06/28/2005 11:00PM

Guillaume Tell long overdue

Email

CHICAGO - Guillaume Tell is coming to Arlington Park as the strong favorite for Saturday's Arlington Classic, but the man who helped engineer his purchase will be nowhere near Chicago. Barry Irwin, one of the principals in Team Valor, which owns Guillaume Tell, is half a world away in South Africa, where one of Team Valor's stars, the 3-year-old filly Irridescence, is running in the Group 1 Durban July at Greyville Racecourse.

"The Durban July is one of the biggest races in South Africa," Irwin said, reached by cell phone. Ipi Tombe, owned in part by Team Valor, won the race in 2002, and "Irridescence is third choice, so hopefully we can win it again. The plan is to run in Dubai next year, and then we're going to come to the States," said Irwin.

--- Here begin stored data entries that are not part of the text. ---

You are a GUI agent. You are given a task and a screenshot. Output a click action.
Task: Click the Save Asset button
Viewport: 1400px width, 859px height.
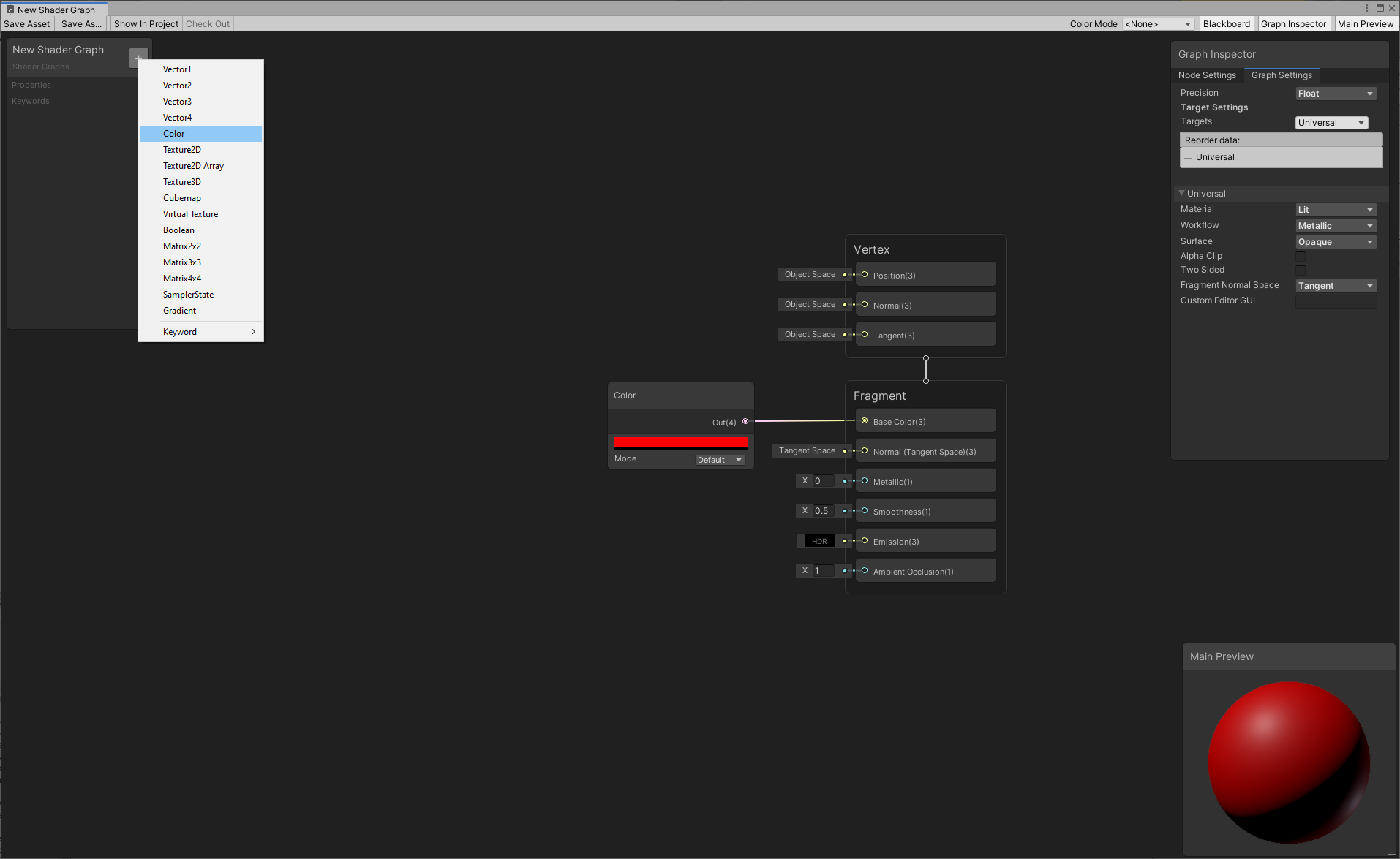tap(26, 23)
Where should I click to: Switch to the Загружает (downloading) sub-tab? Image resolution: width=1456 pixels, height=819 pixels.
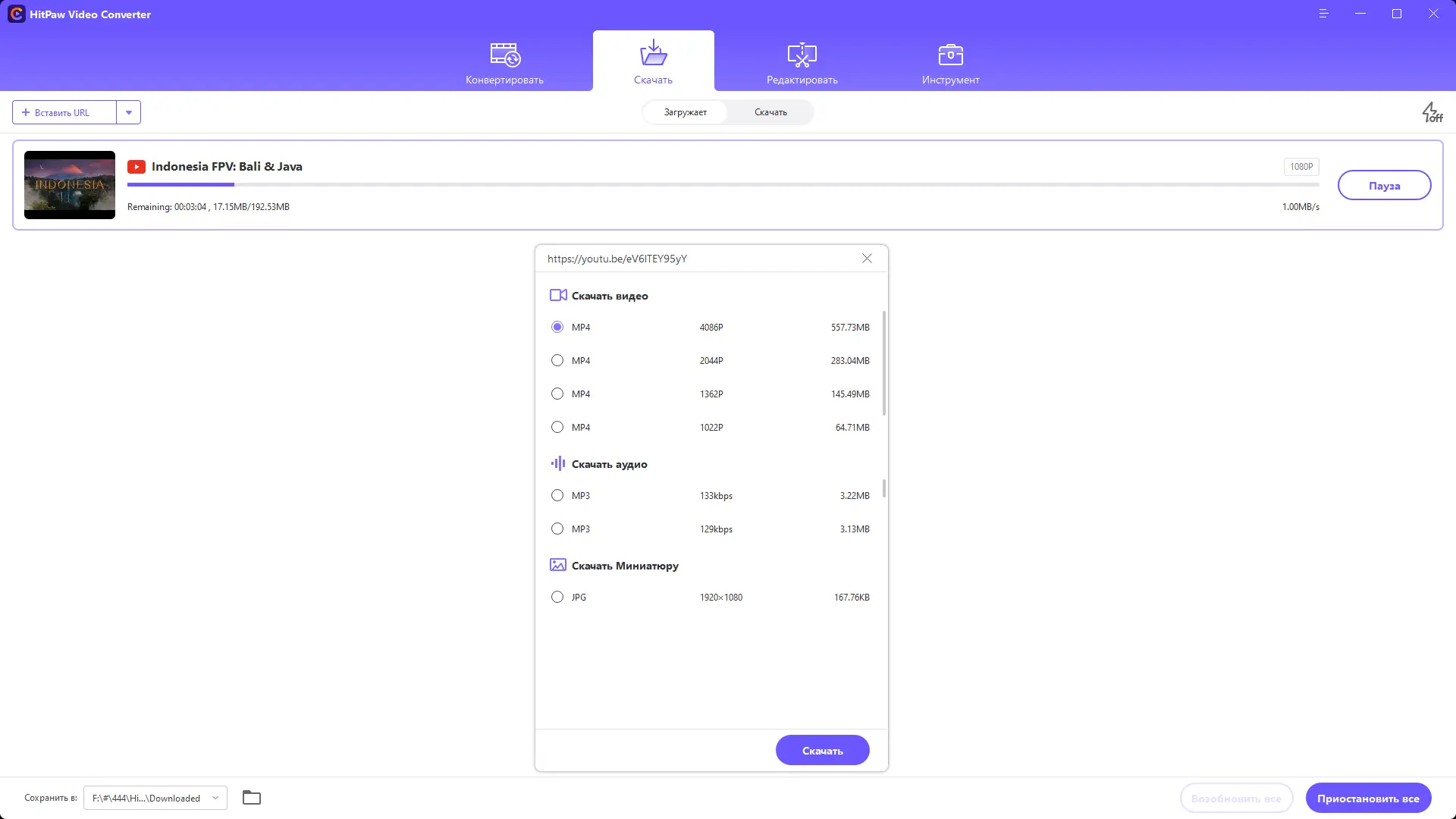(685, 112)
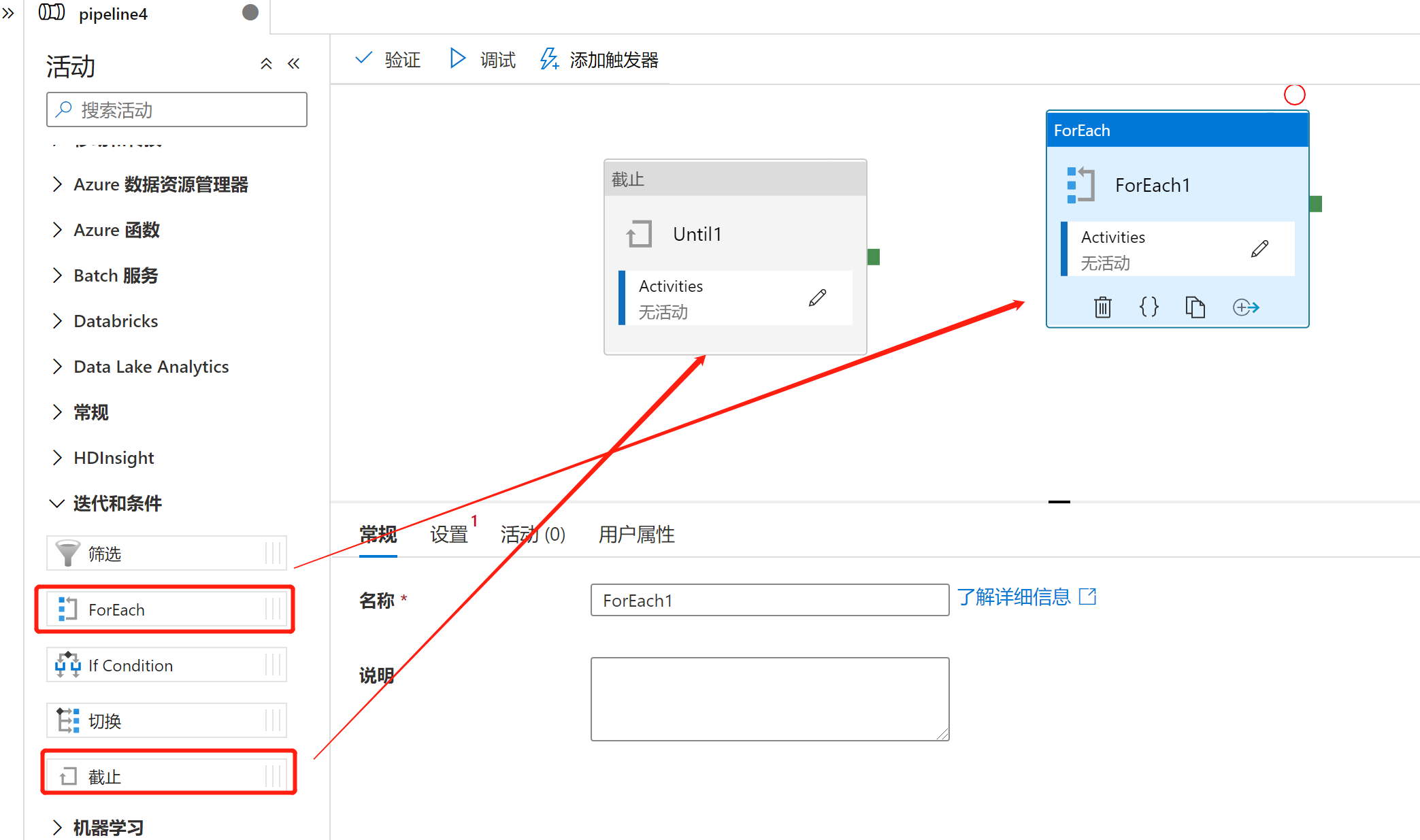The width and height of the screenshot is (1420, 840).
Task: Edit Activities inside Until1 with pencil icon
Action: coord(817,297)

While Team Valor has regularly dipped into South Africa for many recent acquisitions, Guillaume Tell was bred in Ireland and initially campaigned in France, where he was purchased after finishing second by a nose in the Group 3 Thomas Bryon on Oct. 7 at Saint-Cloud. Guillaume Tell had earlier run well in a dirt race at Deauville, and the hope was to make the horse into a Triple Crown contender under trainer Todd Pletcher, according to a news posting on the Team Valor website. Guillaume Tell finished a fast-closing second on grass in his U.S. debut last winter, then was third behind Noble Causeway in a nine-furlong dirt race at Gulfstream, a decent enough effort, but not enough to convince his connections that Guillaume Tell was suited to high-class dirt stakes.

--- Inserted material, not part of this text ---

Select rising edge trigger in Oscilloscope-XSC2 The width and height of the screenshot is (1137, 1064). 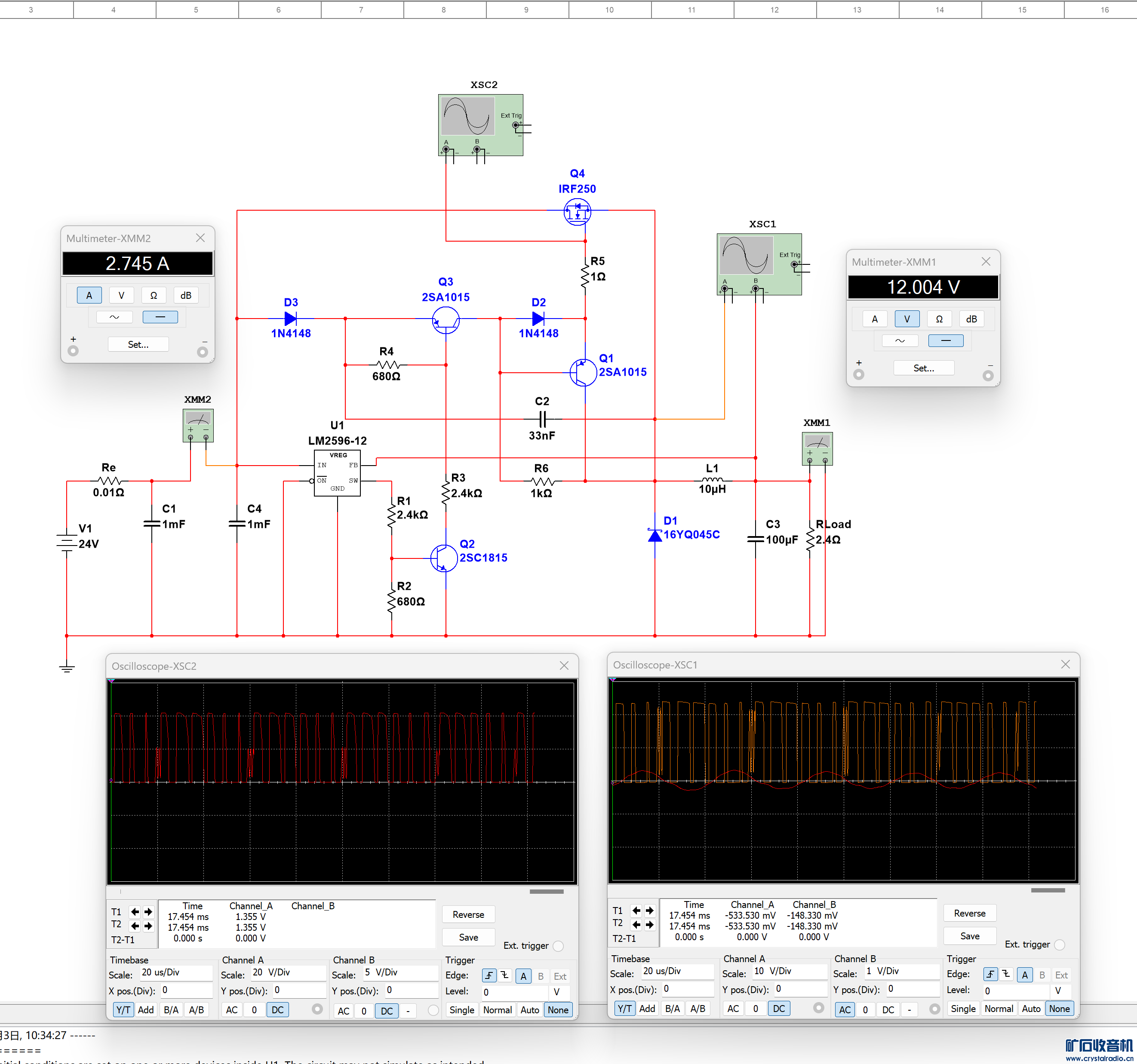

In fact, after near-misses in a pair of grass stakes in Kentucky, Guillaume Tell, for all his obvious talent, remains winless since being imported. Irwin just wants to see Guillaume Tell notch an overdue victory, which is why the horse is coming to Chicago rather than having run in one of two more lucrative 3-year-old grass races last Saturday, one at Colonial Downs, the other at Delaware Park.

"He's okay on dirt, but I think he's better on grass, really," said Irwin. "We're not disappointed in his ability; we just need a softer spot."

Guillaume Tell finished behind Rey De Cafe and Rush Bay in his last start; those are two of the better 3-year-old grass horses going, and no such rival appeared in the Grade 3, $150,000 Arlington Classic when entries were taken Wednesday. Either Southern Africa or the improving Hole in the Head will be second choice, with Cosmic Kris, Gold Minister, Major League, Purim, Ready Ruler, and United rounding out the field.

Ambitious slate for Lord of the Game

Lord of the Game, the star of Tom Tomillo's stable, probably will run twice in the next two weeks.

The first comes Saturday in the $300,000 Prairie Meadows Cornhusker Handicap, which Tomillo only recently decided was the spot for Lord of the Game, the one-time $10,000 maiden-claimer who won the $100,000 Hanshin Handicap here in his most recent start.

Tomillo's long-term plan has been the July 16 Claiming Crown at Canterbury Park, and he sees no reason why Lord of the Game can't make both spots.

"He doesn't need a month and a half off," Tomillo said. "He'll be okay."

Lord of the Game has won 6 of 7 career starts, his lone loss a tough-trip third in the National Jockey Club Handicap two races ago. The Hanshin was a one-turn mile, and Tomillo said he believes the nine furlongs of the Cornhusker is a better fit for his horse.

"The two turns has got to help him," said Tomillo. "The only thing I'm a little bit leery of is it's under the lights, but that would be with any horse. But even being third in there, with the purse the way it is, is a good move."

Epicentre only entry from Frankel

Word out of Arlington earlier this week had Exterior and perhaps Vangelis going Sunday in the Stars and Stripes Handicap. Not so, trainer Bobby Frankel said Wednesday morning.

Exterior will run in the United Nations Handicap at Monmouth Park, while Vangelis stays home in California for the Sunset Handicap.

Coming to Arlington will be Epicentre, whose last win came in the Elkhorn more than a year ago at Keeneland. In his most recent start, Epicentre finished third in the Louisville Breeders' Cup Handicap at Churchill Downs. Frankel said that Brice Blanc, aboard in Epicentre's last start, was likely to ride.

Epicentre is a true 1 1/2-mile horse, and both Vangelis and Exterior appear to be best suited for longer-distance races. So while Frankel has plenty of turf talent in his stable, he might not have a horse for the 1 1/4-mile Arlington Million.

The 9-year-old Rochester could wind up the Stars and Stripes favorite. Other likely starters are Cloudy's Knight, Swagger Stick, and Revved Up.